Gather from the listing below each line that includes the word "magnifier", and copy it.

- - - - - - -

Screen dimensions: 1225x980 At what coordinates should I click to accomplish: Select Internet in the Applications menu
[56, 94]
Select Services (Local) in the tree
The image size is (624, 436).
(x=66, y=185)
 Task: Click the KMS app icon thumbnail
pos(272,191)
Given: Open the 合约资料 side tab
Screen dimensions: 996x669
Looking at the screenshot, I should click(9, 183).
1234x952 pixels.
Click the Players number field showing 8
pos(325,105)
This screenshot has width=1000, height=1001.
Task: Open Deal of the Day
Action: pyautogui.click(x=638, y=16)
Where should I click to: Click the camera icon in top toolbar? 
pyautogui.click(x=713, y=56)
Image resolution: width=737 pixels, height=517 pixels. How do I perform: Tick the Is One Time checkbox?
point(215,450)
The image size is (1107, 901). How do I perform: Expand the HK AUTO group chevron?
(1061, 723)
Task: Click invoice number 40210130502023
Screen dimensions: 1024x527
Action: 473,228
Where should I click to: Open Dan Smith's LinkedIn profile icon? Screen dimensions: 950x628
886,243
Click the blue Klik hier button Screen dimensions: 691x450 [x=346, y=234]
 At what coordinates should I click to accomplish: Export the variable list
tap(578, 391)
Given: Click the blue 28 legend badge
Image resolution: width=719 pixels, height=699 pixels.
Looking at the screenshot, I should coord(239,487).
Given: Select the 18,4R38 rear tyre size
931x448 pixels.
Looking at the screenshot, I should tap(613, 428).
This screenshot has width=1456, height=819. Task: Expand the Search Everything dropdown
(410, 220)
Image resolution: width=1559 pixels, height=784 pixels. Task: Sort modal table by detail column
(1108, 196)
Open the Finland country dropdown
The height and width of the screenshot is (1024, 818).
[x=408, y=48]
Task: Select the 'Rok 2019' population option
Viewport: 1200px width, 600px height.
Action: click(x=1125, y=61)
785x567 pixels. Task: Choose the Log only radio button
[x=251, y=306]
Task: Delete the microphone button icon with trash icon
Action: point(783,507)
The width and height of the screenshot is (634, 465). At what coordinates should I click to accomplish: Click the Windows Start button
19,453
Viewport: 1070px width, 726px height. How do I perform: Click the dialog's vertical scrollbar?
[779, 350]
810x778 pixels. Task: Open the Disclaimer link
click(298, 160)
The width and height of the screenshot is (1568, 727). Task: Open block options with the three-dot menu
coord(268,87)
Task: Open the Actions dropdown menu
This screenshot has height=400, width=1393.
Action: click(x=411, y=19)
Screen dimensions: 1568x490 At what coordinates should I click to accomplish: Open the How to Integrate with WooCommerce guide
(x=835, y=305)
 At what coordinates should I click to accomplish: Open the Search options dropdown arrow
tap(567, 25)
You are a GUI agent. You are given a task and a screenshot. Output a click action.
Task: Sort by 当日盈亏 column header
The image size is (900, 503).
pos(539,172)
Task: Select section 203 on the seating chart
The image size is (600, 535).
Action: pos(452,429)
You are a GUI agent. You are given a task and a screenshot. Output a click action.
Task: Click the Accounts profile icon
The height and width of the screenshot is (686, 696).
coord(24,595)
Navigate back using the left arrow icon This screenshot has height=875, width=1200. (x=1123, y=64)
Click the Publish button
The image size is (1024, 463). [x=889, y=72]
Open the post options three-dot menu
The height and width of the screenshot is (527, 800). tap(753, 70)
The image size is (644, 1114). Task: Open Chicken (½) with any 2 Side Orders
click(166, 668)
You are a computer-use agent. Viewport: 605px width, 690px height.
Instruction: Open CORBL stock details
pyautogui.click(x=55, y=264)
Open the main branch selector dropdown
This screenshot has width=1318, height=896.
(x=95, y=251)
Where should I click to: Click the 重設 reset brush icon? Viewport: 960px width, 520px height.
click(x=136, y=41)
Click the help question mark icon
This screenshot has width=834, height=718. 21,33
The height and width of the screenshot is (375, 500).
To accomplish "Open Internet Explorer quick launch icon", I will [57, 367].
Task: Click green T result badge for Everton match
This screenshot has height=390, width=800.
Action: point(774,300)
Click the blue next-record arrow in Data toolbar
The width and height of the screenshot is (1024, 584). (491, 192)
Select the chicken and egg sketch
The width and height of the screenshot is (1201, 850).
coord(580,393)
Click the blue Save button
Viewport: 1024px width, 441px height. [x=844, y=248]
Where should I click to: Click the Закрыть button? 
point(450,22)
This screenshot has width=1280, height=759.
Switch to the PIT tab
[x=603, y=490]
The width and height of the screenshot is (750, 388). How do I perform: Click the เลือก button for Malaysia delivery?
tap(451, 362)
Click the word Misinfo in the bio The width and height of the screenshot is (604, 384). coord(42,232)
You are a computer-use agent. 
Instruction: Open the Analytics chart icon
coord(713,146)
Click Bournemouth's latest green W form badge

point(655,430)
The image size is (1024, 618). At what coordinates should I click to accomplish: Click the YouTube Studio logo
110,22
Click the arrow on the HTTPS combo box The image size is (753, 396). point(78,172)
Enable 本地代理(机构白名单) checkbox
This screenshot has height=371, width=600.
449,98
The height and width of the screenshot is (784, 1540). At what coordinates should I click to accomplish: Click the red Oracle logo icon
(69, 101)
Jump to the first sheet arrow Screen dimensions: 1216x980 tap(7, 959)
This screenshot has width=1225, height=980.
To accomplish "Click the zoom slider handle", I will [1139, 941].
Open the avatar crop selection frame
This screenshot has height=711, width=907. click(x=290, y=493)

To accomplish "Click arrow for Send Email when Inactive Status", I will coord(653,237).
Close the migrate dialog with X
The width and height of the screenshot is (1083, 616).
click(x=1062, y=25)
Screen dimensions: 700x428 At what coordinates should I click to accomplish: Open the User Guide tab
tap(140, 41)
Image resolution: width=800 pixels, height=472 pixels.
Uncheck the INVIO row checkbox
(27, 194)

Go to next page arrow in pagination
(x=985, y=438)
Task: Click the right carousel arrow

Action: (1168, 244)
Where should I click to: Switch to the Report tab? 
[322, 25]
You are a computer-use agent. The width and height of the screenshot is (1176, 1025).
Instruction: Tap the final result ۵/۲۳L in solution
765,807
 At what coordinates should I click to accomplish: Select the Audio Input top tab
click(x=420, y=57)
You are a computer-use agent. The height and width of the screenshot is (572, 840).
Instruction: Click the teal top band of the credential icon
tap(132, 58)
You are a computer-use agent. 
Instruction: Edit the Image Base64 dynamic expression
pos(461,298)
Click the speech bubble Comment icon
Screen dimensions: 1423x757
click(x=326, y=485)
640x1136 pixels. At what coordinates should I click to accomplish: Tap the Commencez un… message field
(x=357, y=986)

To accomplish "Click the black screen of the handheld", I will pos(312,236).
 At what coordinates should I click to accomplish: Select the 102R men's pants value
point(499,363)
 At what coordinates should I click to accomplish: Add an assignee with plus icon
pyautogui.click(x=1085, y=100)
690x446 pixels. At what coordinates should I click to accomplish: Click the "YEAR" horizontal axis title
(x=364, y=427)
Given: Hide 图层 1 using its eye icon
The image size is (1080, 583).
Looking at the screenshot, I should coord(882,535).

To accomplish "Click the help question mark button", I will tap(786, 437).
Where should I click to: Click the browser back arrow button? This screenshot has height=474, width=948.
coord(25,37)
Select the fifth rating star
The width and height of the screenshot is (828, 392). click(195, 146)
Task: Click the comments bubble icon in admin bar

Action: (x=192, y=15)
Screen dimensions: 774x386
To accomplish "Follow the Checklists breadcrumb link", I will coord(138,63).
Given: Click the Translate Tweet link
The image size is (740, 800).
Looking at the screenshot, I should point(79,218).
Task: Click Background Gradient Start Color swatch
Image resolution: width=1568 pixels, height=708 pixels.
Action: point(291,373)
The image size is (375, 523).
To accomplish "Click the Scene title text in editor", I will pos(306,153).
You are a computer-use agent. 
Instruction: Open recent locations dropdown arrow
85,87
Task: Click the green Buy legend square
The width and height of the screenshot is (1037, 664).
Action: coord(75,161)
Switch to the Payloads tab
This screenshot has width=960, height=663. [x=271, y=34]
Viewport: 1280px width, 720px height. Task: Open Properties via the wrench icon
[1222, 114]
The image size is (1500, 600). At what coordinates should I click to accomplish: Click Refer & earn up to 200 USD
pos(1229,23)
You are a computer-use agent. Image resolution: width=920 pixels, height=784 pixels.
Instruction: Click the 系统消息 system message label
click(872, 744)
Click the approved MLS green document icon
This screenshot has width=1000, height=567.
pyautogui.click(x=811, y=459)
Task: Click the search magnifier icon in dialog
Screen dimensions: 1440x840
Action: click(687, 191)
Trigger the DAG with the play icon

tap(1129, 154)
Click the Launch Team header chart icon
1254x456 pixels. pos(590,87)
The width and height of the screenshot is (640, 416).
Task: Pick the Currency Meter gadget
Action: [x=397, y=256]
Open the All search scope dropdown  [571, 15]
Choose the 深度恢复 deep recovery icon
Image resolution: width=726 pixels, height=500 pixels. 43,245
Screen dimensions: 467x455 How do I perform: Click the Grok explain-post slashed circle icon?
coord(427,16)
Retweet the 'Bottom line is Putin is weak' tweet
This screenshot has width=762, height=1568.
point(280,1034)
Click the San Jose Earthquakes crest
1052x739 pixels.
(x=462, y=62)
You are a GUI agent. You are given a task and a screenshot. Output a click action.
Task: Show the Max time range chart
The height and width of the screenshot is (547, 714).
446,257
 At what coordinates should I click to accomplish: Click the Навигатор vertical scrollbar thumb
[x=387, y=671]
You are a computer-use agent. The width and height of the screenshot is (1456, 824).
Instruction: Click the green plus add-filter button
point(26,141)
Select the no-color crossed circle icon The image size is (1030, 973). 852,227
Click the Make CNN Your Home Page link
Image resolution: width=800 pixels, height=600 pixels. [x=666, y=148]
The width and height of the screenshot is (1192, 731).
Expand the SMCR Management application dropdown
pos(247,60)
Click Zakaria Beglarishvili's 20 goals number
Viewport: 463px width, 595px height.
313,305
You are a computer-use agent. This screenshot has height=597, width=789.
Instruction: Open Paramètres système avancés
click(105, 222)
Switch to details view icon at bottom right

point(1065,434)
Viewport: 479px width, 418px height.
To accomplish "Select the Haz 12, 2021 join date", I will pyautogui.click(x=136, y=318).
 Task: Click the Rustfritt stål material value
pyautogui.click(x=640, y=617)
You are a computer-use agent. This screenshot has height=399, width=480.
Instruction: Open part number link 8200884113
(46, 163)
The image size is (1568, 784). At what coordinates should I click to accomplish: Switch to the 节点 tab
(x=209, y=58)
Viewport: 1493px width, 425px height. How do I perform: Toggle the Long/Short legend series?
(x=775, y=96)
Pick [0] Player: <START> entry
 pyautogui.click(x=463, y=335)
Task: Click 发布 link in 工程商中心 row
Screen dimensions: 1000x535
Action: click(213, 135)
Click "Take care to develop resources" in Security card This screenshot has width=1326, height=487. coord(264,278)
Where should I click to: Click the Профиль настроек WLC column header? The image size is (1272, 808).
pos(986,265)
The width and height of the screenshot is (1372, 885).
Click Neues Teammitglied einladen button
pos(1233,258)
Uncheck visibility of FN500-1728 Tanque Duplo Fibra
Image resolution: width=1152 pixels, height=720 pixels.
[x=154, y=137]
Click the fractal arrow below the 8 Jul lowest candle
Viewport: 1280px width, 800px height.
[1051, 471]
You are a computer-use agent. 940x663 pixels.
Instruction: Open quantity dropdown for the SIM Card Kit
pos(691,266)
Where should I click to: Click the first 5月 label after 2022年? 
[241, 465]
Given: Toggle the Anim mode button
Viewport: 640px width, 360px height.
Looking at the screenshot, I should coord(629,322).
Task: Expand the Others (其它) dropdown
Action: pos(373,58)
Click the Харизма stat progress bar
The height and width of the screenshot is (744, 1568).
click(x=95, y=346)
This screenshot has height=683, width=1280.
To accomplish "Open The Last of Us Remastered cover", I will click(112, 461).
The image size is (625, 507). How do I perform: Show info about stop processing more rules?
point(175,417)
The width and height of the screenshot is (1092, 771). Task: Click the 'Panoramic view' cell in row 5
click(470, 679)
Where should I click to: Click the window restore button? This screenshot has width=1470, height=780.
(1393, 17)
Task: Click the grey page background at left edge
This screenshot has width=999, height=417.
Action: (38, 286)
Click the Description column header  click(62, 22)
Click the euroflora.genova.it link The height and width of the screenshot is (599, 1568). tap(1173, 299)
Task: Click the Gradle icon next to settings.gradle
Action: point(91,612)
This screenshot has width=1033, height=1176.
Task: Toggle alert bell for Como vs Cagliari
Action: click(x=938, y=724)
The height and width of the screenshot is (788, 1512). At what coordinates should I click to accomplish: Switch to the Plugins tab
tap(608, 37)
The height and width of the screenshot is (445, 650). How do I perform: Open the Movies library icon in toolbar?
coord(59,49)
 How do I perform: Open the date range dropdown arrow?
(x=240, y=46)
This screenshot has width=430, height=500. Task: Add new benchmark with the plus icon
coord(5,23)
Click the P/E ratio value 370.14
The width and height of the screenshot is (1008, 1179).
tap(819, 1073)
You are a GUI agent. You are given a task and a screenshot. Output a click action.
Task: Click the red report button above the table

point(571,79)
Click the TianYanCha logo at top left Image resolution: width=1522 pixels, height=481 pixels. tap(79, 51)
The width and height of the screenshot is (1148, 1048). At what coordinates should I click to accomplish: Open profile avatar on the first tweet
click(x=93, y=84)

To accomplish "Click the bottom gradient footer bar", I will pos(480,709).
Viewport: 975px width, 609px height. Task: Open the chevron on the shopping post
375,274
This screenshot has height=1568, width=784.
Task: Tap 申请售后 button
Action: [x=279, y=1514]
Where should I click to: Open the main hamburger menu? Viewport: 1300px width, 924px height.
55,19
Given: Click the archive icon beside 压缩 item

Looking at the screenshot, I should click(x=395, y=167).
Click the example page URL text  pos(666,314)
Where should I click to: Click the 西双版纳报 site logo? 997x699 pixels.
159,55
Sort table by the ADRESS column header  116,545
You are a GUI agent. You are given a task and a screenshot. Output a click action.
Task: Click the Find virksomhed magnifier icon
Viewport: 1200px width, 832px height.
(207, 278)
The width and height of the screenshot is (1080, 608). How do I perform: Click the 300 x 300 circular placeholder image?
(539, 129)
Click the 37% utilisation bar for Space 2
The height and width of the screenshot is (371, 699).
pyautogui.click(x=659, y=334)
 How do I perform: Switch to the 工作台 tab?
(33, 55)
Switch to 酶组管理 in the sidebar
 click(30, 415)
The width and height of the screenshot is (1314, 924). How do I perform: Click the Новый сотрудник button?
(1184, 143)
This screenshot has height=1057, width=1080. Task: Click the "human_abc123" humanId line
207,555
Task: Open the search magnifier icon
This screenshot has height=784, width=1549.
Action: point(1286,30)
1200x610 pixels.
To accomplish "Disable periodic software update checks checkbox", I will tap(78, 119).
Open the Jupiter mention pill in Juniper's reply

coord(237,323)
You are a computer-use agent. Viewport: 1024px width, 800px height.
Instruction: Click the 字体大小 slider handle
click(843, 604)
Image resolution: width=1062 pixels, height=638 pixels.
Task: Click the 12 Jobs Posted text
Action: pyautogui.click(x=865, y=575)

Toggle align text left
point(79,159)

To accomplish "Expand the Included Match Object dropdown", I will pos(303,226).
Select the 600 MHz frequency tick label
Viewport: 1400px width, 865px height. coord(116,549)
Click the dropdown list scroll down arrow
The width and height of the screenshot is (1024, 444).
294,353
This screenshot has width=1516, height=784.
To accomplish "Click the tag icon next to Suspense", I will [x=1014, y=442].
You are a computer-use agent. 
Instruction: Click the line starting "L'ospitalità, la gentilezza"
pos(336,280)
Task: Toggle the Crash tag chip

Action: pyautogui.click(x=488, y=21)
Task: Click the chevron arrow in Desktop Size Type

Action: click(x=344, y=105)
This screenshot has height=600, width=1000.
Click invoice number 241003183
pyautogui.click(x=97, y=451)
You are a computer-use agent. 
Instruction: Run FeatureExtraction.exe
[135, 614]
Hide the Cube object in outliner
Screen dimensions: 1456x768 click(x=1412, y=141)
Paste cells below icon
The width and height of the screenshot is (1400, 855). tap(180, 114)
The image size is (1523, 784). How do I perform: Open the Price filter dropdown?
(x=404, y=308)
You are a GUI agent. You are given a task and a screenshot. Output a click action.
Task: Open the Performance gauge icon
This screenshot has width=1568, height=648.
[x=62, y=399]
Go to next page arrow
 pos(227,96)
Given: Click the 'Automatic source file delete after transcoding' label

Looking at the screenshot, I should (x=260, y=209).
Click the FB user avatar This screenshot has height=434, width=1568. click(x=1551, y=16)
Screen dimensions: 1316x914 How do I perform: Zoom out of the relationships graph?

- - - - - - -

=== Solution to this task ===
Task: Click the search magnifier icon in dialog
Task: Click the Find virksomhed magnifier icon
Task: Open the search magnifier icon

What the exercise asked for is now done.